À ce moment Blanche rougit ; mais j’ignore si ce fut à cause de ma question ou par suite de la double indiscrétion que je commettais en passant le bras autour de sa taille : tout ce que je me rappelle, c’est qu’elle ouvrit une porte, que je lui pris un baiser et que nous parlâmes cinq minutes sans savoir ce que nous disions.
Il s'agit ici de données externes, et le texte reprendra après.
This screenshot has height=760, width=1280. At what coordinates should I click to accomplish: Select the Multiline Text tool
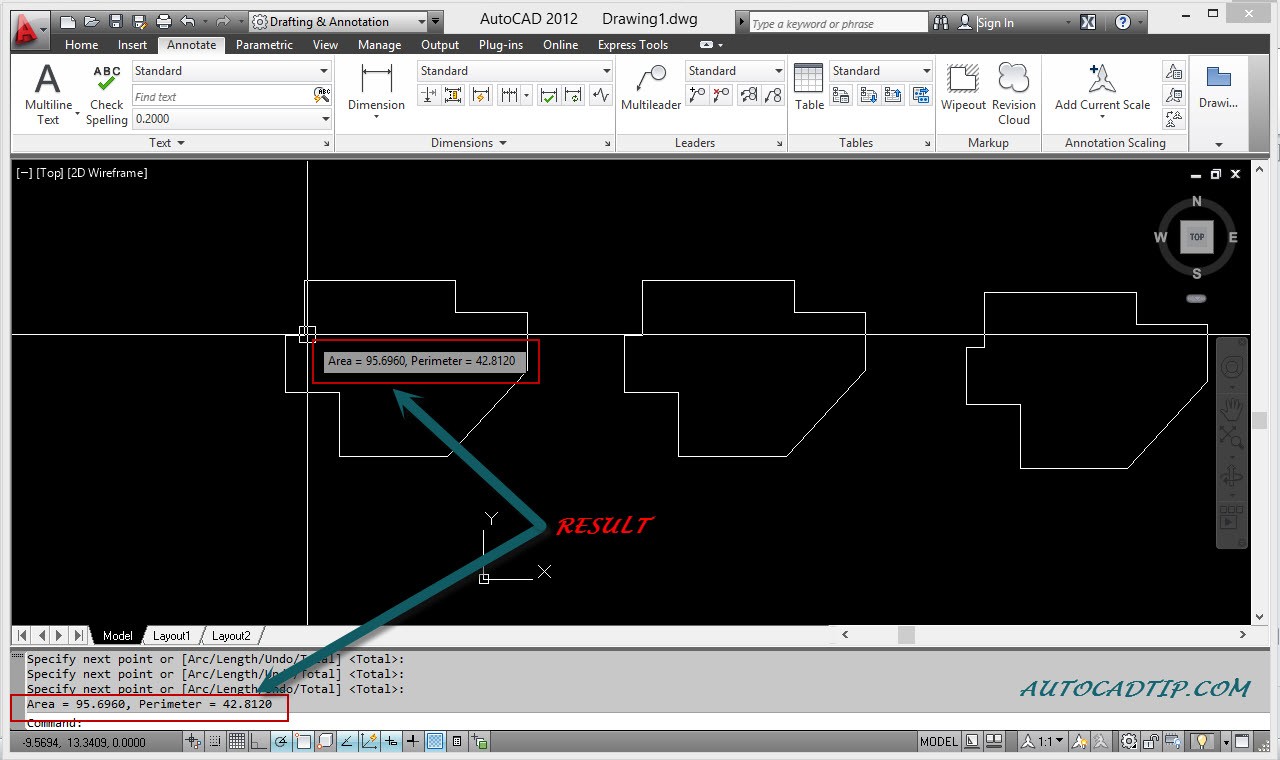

Sa chambre à elle est un boudoir blanc et rose taillé dans la moitié d’une ancienne salle, plein de jolis brimborions à son usage, ou sans usage aucun, et qu’elle voulut bien me montrer l’un après l’autre, tandis que je contemplais seulement ses mains effilées et son cou si blanc.

Tu vois qu’on nous laisse une grande liberté. Déjà, en effet, nous nous sommes écartés souvent des conditions posées à mon séjour ici ; mais c’est un peu en cachette, et les serviteurs de la maison n’en ont rien vu. Devant eux j’affecte plutôt de m’occuper de Clotilde, car il n’est guère possible de supposer que je sois ici pour Anténor, qui chasse du matin au soir et dont je ne puis me condamner à suivre à travers champs la course folle, quand toutes mes pensées resteraient ici. On semble maintenant plus occupé du plaisir de m’avoir pour hôte que d’aucun scrupule touchant ma présence. Il y a bien dans tout cela un fond d’apathie ; mais par-dessus tout une bonne foi, je dirai plus, une innocence qui m’inspire pour mes nouveaux parents une grande estime et une sérieuse amitié.